Driving northbound along State Road 106 direction Locri, in Contrada Palazzi di Casignana there is ‘Villa di Casignana’ one of the most magnificent villas in Calabria and in the whole of southern Italy.
Sea-facing Roman Villa
The sea-facing ‘Villa di Casignana’ extending over about fifteen hectares, was most probably built in the 1st century A.D. in an area already settled in Greek times, enjoying its glory days in the 4th century A.D. Given the highly expensive building materials employed, the villa is thought to have belonged to a very important patrician family working in the wine business. This assumption is also confirmed by the many fragments found of Roman amphorae and by some of the mosaic depictions.
The Villa, as Was Customary, Is Built around a Central Courtyard
Its beach-facing façade is in front of the dromos, and adjacent, most probably, to a berth. More than a façade, it is a city gate proper, with two towers used for placing defence equipment, such as ballistae (bolt throwers). This gives an idea of the grandeur, wealth, as well as political clout of its owners.

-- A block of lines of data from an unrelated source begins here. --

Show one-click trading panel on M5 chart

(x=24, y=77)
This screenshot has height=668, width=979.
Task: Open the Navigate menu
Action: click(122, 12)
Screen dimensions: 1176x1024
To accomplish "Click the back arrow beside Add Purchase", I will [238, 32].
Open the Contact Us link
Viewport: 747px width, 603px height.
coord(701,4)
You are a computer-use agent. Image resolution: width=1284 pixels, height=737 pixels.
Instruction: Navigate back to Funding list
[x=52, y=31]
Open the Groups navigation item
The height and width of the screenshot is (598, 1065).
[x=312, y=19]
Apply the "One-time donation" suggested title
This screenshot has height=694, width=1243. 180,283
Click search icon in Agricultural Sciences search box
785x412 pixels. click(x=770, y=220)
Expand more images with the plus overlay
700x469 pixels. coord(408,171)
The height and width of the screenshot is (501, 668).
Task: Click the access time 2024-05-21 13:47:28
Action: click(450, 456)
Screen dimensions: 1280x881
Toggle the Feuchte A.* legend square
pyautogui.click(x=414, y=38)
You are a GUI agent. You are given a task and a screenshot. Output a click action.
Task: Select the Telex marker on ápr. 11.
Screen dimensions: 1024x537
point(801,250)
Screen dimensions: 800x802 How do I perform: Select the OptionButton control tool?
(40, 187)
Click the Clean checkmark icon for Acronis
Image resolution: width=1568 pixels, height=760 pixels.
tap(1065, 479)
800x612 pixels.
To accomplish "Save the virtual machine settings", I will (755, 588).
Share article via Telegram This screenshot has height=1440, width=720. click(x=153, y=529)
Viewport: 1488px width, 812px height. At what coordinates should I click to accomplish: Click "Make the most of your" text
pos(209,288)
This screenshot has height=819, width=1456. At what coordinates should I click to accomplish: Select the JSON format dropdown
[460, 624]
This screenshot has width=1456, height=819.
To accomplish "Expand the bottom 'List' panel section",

The Villa’s Thermal Bath in Classical Roman Architecture Style
The thermal bath features a heated room (calidarium), one with lower temperature (tepidarium) that served to prepare the body for a cooler room (frigidarium).
The ‘Octagonal Hall’ features awesome mosaics with geometric motifs and precious marble tiles. The mosaic with marine thiasos, on the east side of the baths, features four Nereids riding a leocampus (a lion with a fish tail), a tigricampus (a tiger with a fish tail), a bovecampus (an ox with a fish tail) and a hippocampus (a horse with a fish tail), personifications of the seas known at that time: Mare Africum, Mare Indicum, and the Black Sea.
The Villa Discovered in 1963During excavations for the laying of an aqueduct, part of the villa and mosaic floors were uncovered by accident.